Tissue microenvironments and predominant macrophage phenotypes. Danger control involves several response programs that operate from seconds to months after injury. In each of these phases, the tissue environment shapes the phenotype of resident and infiltrating mononuclear phagocytes, which then enforce the particular environment in a feed-forward loop. Their potential to amplify inflammation, healing, or scaring has consequences on the tissue that may be beneficial or unfortunate in terms of rapidly regaining homeostasis and full function of the organ. This illustrates that the evolutionary programs of danger control are not perfect in all settings, but the fact that they were positively selected during evolution allows only one interpretation: they obviously represented the best compromise between the different needs of multicellular organisms. Where these programs cause malfunction, also mononuclear phagocytes contribute to the “disease” process. TLR: Toll-like receptor, ROS: reactive oxygen species, and ECM: extracellular matrix.
Figure 3.

Macrophages in different phases of solid organ pathologies.
The danger response program of classically-activated mononuclear phagocyte-driven tissue inflammation for host defense remained evolutionally conserved in sterile solid organ injuries [36–38]. However, DAMP-driven proinflammatory macrophage effects are not needed to kill pathogens and mostly cause unnecessary immunopathology (“collateral damage”).

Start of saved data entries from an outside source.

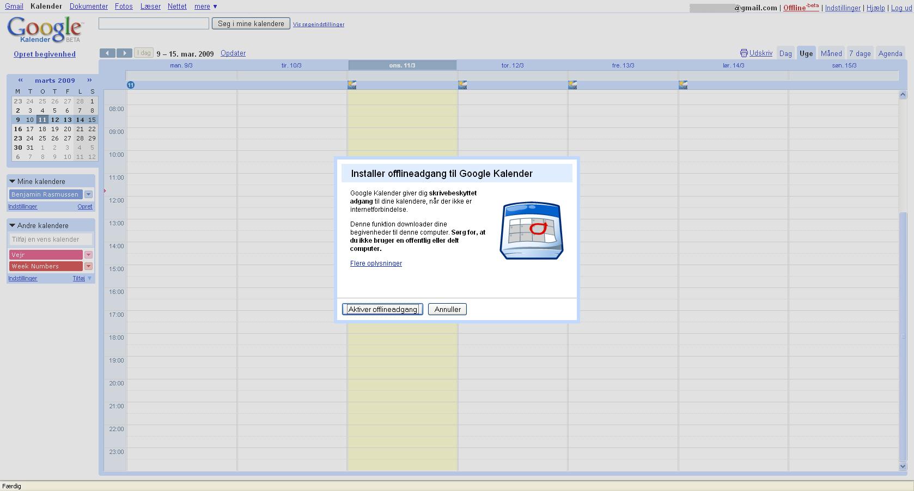Image resolution: width=914 pixels, height=491 pixels.
Task: Open the Vejr calendar dropdown arrow
Action: (88, 255)
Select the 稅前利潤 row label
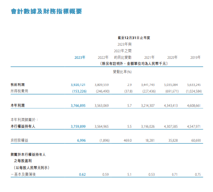213x192 pixels. 18,85
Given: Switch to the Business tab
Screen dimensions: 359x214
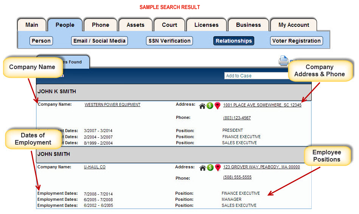Looking at the screenshot, I should point(249,25).

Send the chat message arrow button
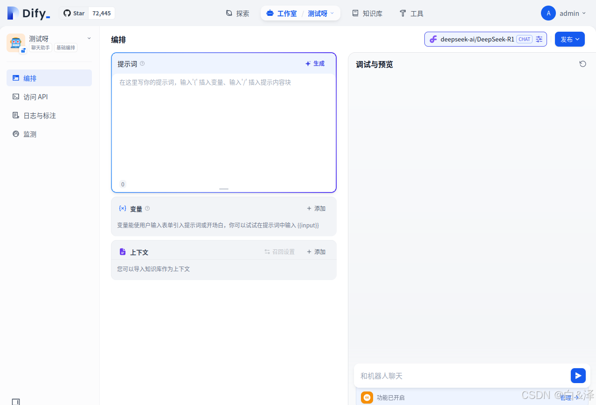pyautogui.click(x=578, y=376)
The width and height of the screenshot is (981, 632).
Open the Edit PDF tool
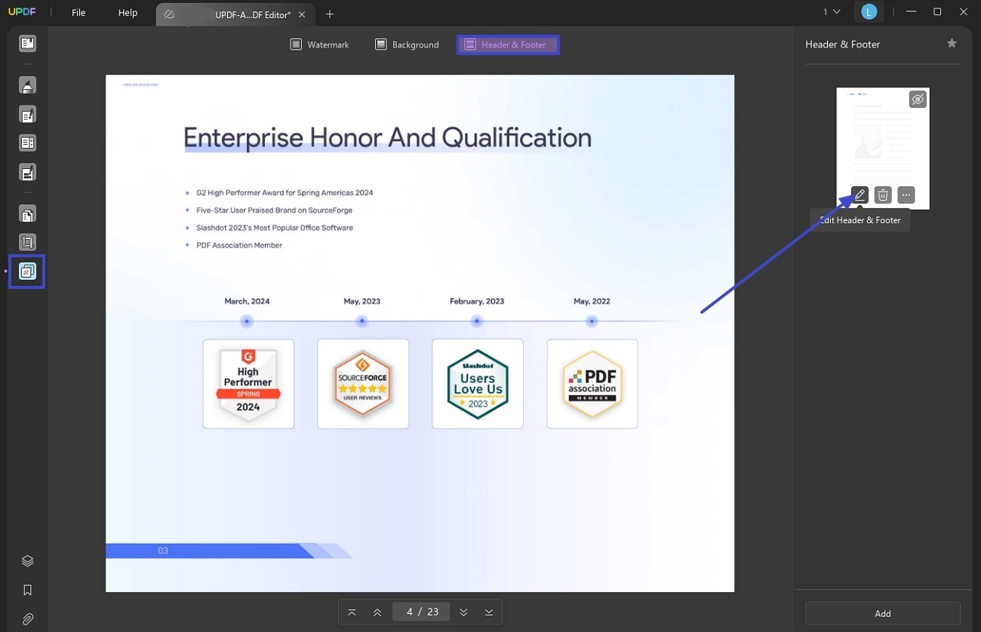point(27,114)
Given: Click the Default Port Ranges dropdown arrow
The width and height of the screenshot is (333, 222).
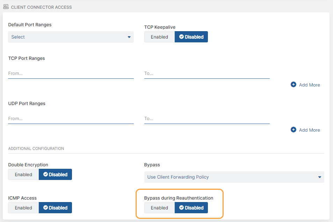Looking at the screenshot, I should [x=129, y=37].
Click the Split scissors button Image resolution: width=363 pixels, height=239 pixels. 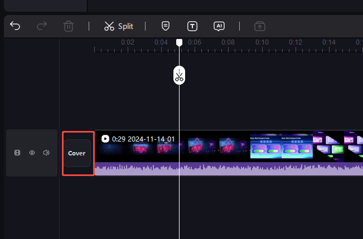tap(119, 26)
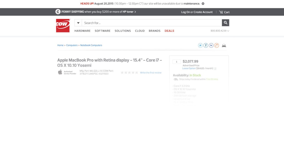Click the magnifying glass search button

click(225, 23)
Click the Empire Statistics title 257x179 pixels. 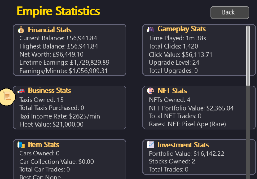coord(58,11)
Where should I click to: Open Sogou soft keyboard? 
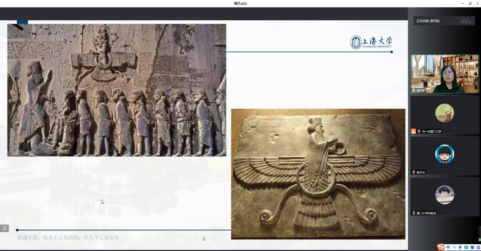pos(466,248)
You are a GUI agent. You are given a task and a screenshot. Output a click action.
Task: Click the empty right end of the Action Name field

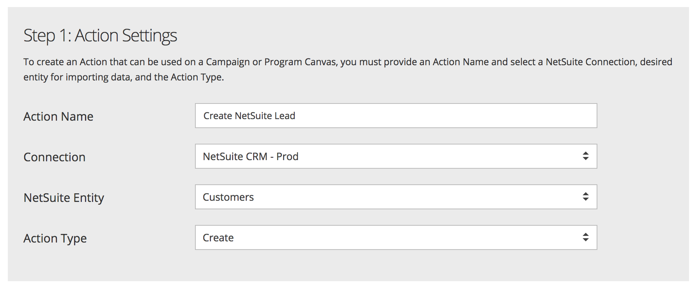pyautogui.click(x=546, y=116)
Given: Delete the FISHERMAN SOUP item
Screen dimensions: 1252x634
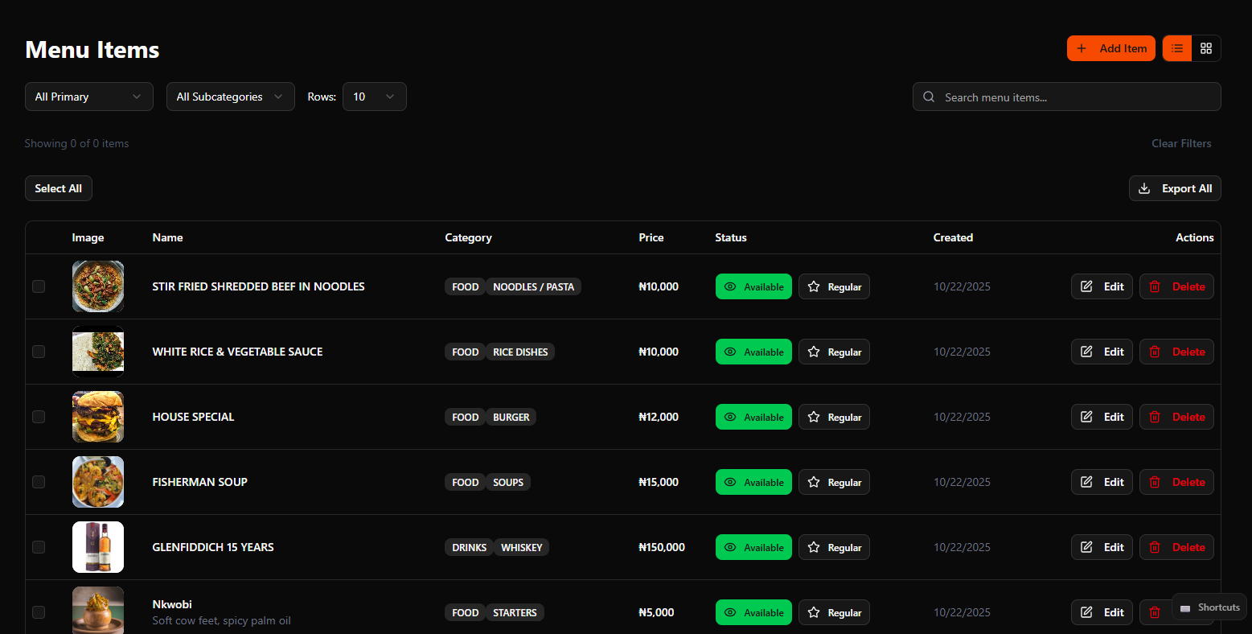Looking at the screenshot, I should [1176, 482].
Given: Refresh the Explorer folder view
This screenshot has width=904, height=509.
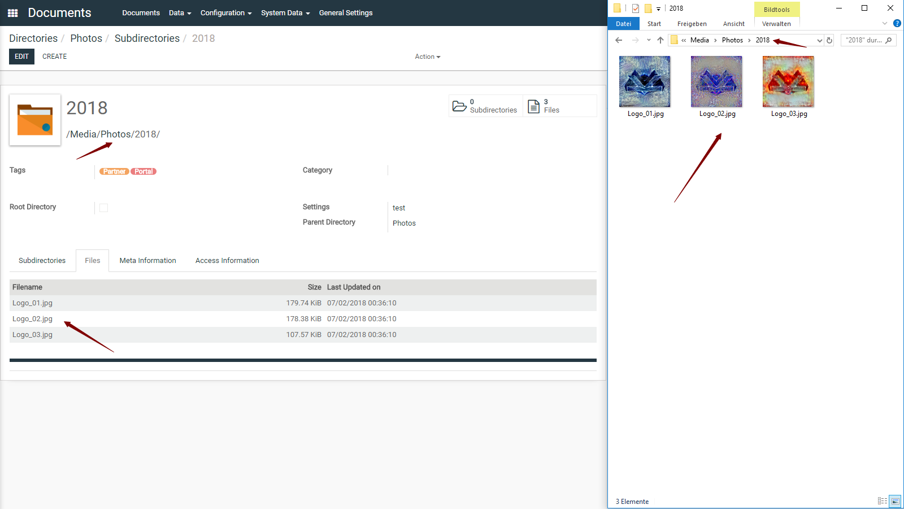Looking at the screenshot, I should pyautogui.click(x=829, y=40).
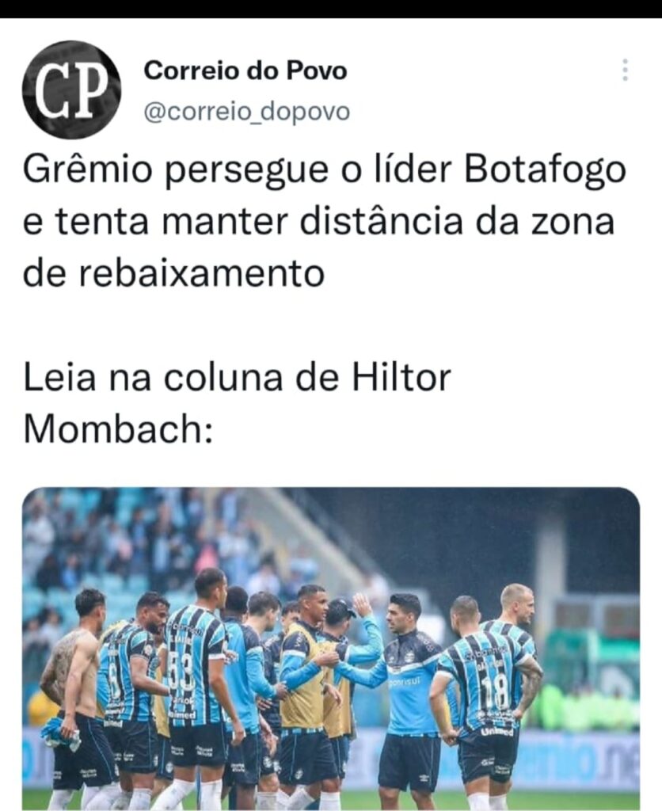This screenshot has height=811, width=662.
Task: Click the word rebaixamento in the tweet
Action: [201, 273]
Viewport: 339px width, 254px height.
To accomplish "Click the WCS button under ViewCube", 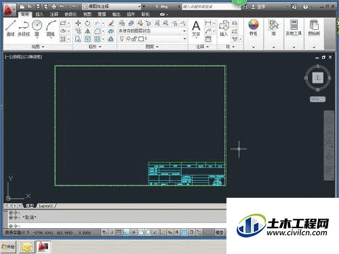I will tap(317, 99).
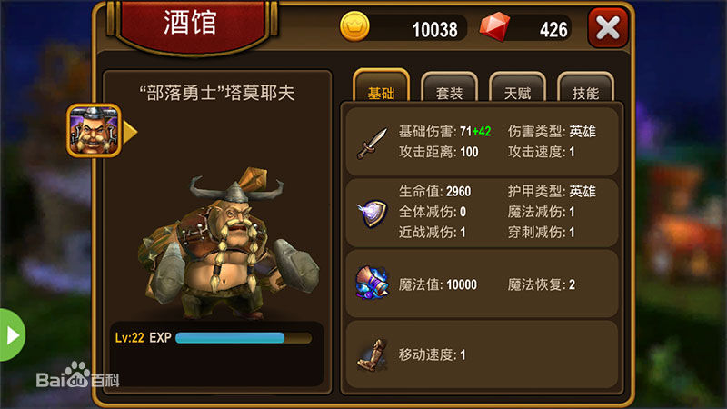Click the magic gauntlet mana icon

click(x=372, y=283)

In DAMP-rich but pathogen-free sterile inflammation (ischemic, toxic, or autoimmune injuries), however, this otherwise beneficial response turns into a maladaptive process, with immunopathology that is not balanced by any significant benefit for the tissue [39]. In sterile injuries, the inflammatory phase can be short-lasting, for example, after a transient insult such as a transient ischemia or toxin exposure (Figure 4) [40]. By contrast, inflammation persists upon repetitive or ongoing ischemia or toxin exposure. For example, proton pump inhibitors accelerate gastric and duodenal ulcer healing, also because they reduce persistent acidic damage of the gastric or duodenal mucosa, a process that is required for the resolution of the inflammatory response and for the completion of the wound healing process [41]. As another example, fetal dermal wound healing takes place in a sterile environment without PAMP exposure to the wound. Therefore, much less proinflammatory macrophages are recruited to the site of injury, which, together with the higher regenerative capacity of fetal tissues, explains why fetal wounds heal faster and without scaring [42]. During the early phase of injury, proinflammatory macrophages are entirely dispensable in sterile wounds as their depletion limits the inflammatory response and fastens the healing process [43]. That is why sterile (PAMP-free) wound care is a validated therapeutic strategy to limit the inflammatory response and to enforce healing of surgical wounds or other skin injuries [44]. In addition, in wounds with vascular lesions and subcutaneous bleeding, erythrocyte-derived iron serves as a DAMP that induces the inflammatory macrophage phenotype, which then again suppresses the wound healing process [45, 46].
Figure 4.

Translating the paradigm of classically activated (M1) and alternatively activated (M2) macrophage into clinical contexts. Classically activated (M1) macrophages promote tissue inflammation and immunopathology based on their role in host defense against intracellular pathogens. Extracellular pathogens are mostly attached by humoral factors such as complement, but when they persist, alternatively activated (M2) macrophages provide means of host defence that involve anti-inflammatory, progenerative, and profibrotic elements. The balance of inflammation and fibrosis varies over time and is different in different disease states and often operates in parallel. For this reasons tissue biopsies often become difficult to read and display a mixture of all these elements. The figure provides examples of common disease entities to illustrate how changing tissue environments involve M1- and M2-macrophages-mediated pathology either in a sequential manner, in an intermittent manner, or in a parallel manner, which largely depends on the associated underlying disease processes and cofactors. We propose that the sequential pattern shown at the top was the one that dominated during the evolution of wound healing from the stage of the first multicellular organisms, for example, healing of mechanical trauma in nonsterile environments. We further propose that all other mixtures that doctors often get to see in pathology textbooks and in their clinics originate from that and represent maladaptive variants of this underlying danger response program that was otherwise extremely successful during evolution.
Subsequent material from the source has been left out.